TASK INPUT:
-=-=-

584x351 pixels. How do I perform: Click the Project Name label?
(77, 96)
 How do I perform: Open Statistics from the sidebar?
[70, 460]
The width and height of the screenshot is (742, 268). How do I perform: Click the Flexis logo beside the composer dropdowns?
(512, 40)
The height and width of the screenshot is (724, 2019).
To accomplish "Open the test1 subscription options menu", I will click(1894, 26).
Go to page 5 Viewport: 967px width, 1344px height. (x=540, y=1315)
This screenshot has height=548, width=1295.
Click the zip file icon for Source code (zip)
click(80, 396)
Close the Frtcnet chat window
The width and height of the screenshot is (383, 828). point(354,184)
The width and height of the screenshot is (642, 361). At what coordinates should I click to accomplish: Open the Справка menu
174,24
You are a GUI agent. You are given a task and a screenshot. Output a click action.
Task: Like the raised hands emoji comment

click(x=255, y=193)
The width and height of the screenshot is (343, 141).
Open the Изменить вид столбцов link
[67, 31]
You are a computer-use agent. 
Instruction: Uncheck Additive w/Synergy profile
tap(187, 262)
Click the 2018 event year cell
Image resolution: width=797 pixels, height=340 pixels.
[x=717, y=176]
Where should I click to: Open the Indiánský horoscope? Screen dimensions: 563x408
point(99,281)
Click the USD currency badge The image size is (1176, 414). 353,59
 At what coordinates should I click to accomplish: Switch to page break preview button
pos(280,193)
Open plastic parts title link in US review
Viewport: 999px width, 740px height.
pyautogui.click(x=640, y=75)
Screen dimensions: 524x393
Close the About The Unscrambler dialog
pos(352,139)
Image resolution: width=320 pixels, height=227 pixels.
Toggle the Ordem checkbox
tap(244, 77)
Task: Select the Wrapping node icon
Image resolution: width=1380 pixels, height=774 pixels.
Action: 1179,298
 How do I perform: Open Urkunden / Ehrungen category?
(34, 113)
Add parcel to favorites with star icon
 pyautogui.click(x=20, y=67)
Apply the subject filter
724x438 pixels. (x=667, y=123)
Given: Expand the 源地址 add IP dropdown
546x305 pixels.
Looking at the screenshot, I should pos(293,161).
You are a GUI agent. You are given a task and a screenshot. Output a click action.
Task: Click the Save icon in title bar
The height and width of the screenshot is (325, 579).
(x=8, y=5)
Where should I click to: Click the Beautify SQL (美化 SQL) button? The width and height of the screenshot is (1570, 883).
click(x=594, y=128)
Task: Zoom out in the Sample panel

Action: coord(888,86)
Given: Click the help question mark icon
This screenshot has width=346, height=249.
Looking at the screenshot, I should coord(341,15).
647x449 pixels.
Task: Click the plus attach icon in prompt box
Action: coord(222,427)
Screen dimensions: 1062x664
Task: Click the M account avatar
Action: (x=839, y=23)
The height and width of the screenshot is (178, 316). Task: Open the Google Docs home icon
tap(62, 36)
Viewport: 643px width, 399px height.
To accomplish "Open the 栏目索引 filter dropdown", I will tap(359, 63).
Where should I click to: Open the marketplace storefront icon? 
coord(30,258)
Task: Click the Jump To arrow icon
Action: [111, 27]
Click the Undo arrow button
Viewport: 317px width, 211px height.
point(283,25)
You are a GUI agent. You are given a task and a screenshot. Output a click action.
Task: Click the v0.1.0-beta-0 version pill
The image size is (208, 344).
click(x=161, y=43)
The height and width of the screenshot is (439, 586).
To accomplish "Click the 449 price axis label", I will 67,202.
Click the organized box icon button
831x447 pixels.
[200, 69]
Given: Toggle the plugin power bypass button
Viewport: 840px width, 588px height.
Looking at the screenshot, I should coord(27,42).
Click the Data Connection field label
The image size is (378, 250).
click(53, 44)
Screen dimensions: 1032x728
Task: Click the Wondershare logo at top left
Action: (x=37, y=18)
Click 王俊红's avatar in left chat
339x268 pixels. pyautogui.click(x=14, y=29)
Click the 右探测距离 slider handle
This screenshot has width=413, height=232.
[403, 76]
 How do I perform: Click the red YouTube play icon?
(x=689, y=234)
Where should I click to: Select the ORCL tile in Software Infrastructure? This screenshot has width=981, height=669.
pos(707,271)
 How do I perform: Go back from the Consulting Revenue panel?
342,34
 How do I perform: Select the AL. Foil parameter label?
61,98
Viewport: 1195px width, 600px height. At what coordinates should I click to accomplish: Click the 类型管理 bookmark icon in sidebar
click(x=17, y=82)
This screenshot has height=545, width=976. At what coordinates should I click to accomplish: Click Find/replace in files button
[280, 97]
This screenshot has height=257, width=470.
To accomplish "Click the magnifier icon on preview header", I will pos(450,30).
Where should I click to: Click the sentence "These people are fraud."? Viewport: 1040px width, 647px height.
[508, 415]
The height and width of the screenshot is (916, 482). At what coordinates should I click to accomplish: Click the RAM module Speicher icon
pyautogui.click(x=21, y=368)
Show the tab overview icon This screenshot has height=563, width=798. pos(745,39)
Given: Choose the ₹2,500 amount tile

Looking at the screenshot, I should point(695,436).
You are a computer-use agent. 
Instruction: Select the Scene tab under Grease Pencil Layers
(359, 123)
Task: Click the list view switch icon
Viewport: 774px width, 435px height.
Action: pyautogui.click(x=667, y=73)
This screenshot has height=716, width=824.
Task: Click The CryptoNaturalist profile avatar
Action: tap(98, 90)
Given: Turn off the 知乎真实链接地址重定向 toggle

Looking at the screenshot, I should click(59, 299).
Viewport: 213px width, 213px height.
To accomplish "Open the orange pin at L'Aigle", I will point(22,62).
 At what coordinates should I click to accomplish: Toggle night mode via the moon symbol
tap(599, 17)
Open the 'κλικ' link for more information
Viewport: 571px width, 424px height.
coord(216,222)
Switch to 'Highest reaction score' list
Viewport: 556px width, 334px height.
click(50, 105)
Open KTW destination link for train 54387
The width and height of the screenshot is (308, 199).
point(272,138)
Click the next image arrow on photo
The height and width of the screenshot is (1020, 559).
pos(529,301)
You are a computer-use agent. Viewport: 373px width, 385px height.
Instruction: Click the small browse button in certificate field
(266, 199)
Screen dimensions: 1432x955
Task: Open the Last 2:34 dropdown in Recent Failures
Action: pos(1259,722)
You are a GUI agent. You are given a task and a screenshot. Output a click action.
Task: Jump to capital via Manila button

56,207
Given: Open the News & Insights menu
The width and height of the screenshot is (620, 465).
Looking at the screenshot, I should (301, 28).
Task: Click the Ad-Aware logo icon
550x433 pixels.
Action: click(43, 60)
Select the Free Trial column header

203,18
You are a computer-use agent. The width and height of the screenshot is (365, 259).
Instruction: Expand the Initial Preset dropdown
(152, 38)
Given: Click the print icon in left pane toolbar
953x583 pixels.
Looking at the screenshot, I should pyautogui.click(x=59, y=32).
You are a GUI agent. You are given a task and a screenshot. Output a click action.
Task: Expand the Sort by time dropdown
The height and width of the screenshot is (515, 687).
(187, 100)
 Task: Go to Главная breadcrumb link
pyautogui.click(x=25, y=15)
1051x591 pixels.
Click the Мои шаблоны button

-=-=-

GIVEN TASK: Edit all of the material above so that every occurrence of "GUI agent" becomes "interface agent", and leave everything else unchanged.

EXERCISE RESPONSE:
584x351 pixels. How do I perform: Click the Project Name label?
(77, 96)
 How do I perform: Open Statistics from the sidebar?
[70, 460]
The width and height of the screenshot is (742, 268). How do I perform: Click the Flexis logo beside the composer dropdowns?
(512, 40)
The height and width of the screenshot is (724, 2019).
To accomplish "Open the test1 subscription options menu", I will click(1894, 26).
Go to page 5 Viewport: 967px width, 1344px height. (x=540, y=1315)
This screenshot has height=548, width=1295.
Click the zip file icon for Source code (zip)
click(80, 396)
Close the Frtcnet chat window
The width and height of the screenshot is (383, 828). point(354,184)
The width and height of the screenshot is (642, 361). At what coordinates should I click to accomplish: Open the Справка menu
174,24
You are a interface agent. You are given a task and a screenshot. Output a click action.
Task: Like the raised hands emoji comment

click(x=255, y=193)
The width and height of the screenshot is (343, 141).
Open the Изменить вид столбцов link
[67, 31]
You are a computer-use agent. 
Instruction: Uncheck Additive w/Synergy profile
tap(187, 262)
Click the 2018 event year cell
Image resolution: width=797 pixels, height=340 pixels.
[x=717, y=176]
Where should I click to: Open the Indiánský horoscope? Screen dimensions: 563x408
point(99,281)
Click the USD currency badge The image size is (1176, 414). 353,59
 At what coordinates should I click to accomplish: Switch to page break preview button
pos(280,193)
Open plastic parts title link in US review
Viewport: 999px width, 740px height.
pyautogui.click(x=640, y=75)
Screen dimensions: 524x393
Close the About The Unscrambler dialog
pos(352,139)
Image resolution: width=320 pixels, height=227 pixels.
Toggle the Ordem checkbox
tap(244, 77)
Task: Select the Wrapping node icon
Image resolution: width=1380 pixels, height=774 pixels.
Action: 1179,298
 How do I perform: Open Urkunden / Ehrungen category?
(34, 113)
Add parcel to favorites with star icon
 pyautogui.click(x=20, y=67)
Apply the subject filter
724x438 pixels. (x=667, y=123)
Given: Expand the 源地址 add IP dropdown
546x305 pixels.
Looking at the screenshot, I should pos(293,161).
You are a interface agent. You are given a task and a screenshot. Output a click action.
Task: Click the Save icon in title bar
The height and width of the screenshot is (325, 579).
(x=8, y=5)
Where should I click to: Click the Beautify SQL (美化 SQL) button? The width and height of the screenshot is (1570, 883).
click(x=594, y=128)
Task: Zoom out in the Sample panel

Action: coord(888,86)
Given: Click the help question mark icon
This screenshot has width=346, height=249.
Looking at the screenshot, I should coord(341,15).
647x449 pixels.
Task: Click the plus attach icon in prompt box
Action: coord(222,427)
Screen dimensions: 1062x664
Task: Click the M account avatar
Action: (x=839, y=23)
The height and width of the screenshot is (178, 316). Task: Open the Google Docs home icon
tap(62, 36)
Viewport: 643px width, 399px height.
To accomplish "Open the 栏目索引 filter dropdown", I will tap(359, 63).
Where should I click to: Open the marketplace storefront icon? 
coord(30,258)
Task: Click the Jump To arrow icon
Action: [111, 27]
Click the Undo arrow button
Viewport: 317px width, 211px height.
point(283,25)
You are a interface agent. You are given a task and a screenshot. Output a click action.
Task: Click the v0.1.0-beta-0 version pill
The image size is (208, 344).
click(x=161, y=43)
The height and width of the screenshot is (439, 586).
To accomplish "Click the 449 price axis label", I will 67,202.
Click the organized box icon button
831x447 pixels.
[200, 69]
Given: Toggle the plugin power bypass button
Viewport: 840px width, 588px height.
Looking at the screenshot, I should coord(27,42).
Click the Data Connection field label
The image size is (378, 250).
click(53, 44)
Screen dimensions: 1032x728
Task: Click the Wondershare logo at top left
Action: (x=37, y=18)
Click 王俊红's avatar in left chat
339x268 pixels. pyautogui.click(x=14, y=29)
Click the 右探测距离 slider handle
This screenshot has width=413, height=232.
[403, 76]
 How do I perform: Click the red YouTube play icon?
(x=689, y=234)
Where should I click to: Select the ORCL tile in Software Infrastructure? This screenshot has width=981, height=669.
pos(707,271)
 How do I perform: Go back from the Consulting Revenue panel?
342,34
 How do I perform: Select the AL. Foil parameter label?
61,98
Viewport: 1195px width, 600px height. At what coordinates should I click to accomplish: Click the 类型管理 bookmark icon in sidebar
click(x=17, y=82)
This screenshot has height=545, width=976. At what coordinates should I click to accomplish: Click Find/replace in files button
[280, 97]
This screenshot has height=257, width=470.
To accomplish "Click the magnifier icon on preview header", I will pos(450,30).
Where should I click to: Click the sentence "These people are fraud."? Viewport: 1040px width, 647px height.
[508, 415]
The height and width of the screenshot is (916, 482). At what coordinates should I click to accomplish: Click the RAM module Speicher icon
pyautogui.click(x=21, y=368)
Show the tab overview icon This screenshot has height=563, width=798. pos(745,39)
Given: Choose the ₹2,500 amount tile

Looking at the screenshot, I should point(695,436).
You are a computer-use agent. 
Instruction: Select the Scene tab under Grease Pencil Layers
(359, 123)
Task: Click the list view switch icon
Viewport: 774px width, 435px height.
Action: pyautogui.click(x=667, y=73)
This screenshot has height=716, width=824.
Task: Click The CryptoNaturalist profile avatar
Action: tap(98, 90)
Given: Turn off the 知乎真实链接地址重定向 toggle

Looking at the screenshot, I should click(59, 299).
Viewport: 213px width, 213px height.
To accomplish "Open the orange pin at L'Aigle", I will point(22,62).
 At what coordinates should I click to accomplish: Toggle night mode via the moon symbol
tap(599, 17)
Open the 'κλικ' link for more information
Viewport: 571px width, 424px height.
coord(216,222)
Switch to 'Highest reaction score' list
Viewport: 556px width, 334px height.
click(50, 105)
Open KTW destination link for train 54387
The width and height of the screenshot is (308, 199).
point(272,138)
Click the next image arrow on photo
The height and width of the screenshot is (1020, 559).
pos(529,301)
You are a computer-use agent. Viewport: 373px width, 385px height.
Instruction: Click the small browse button in certificate field
(266, 199)
Screen dimensions: 1432x955
Task: Open the Last 2:34 dropdown in Recent Failures
Action: pos(1259,722)
You are a interface agent. You are given a task and a screenshot. Output a click action.
Task: Jump to capital via Manila button

56,207
Given: Open the News & Insights menu
The width and height of the screenshot is (620, 465).
Looking at the screenshot, I should (301, 28).
Task: Click the Ad-Aware logo icon
550x433 pixels.
Action: click(43, 60)
Select the Free Trial column header

203,18
You are a computer-use agent. The width and height of the screenshot is (365, 259).
Instruction: Expand the Initial Preset dropdown
(152, 38)
Given: Click the print icon in left pane toolbar
953x583 pixels.
Looking at the screenshot, I should pyautogui.click(x=59, y=32).
You are a interface agent. You are given a task and a screenshot. Output a click action.
Task: Expand the Sort by time dropdown
The height and width of the screenshot is (515, 687).
(187, 100)
 Task: Go to Главная breadcrumb link
pyautogui.click(x=25, y=15)
1051x591 pixels.
Click the Мои шаблоны button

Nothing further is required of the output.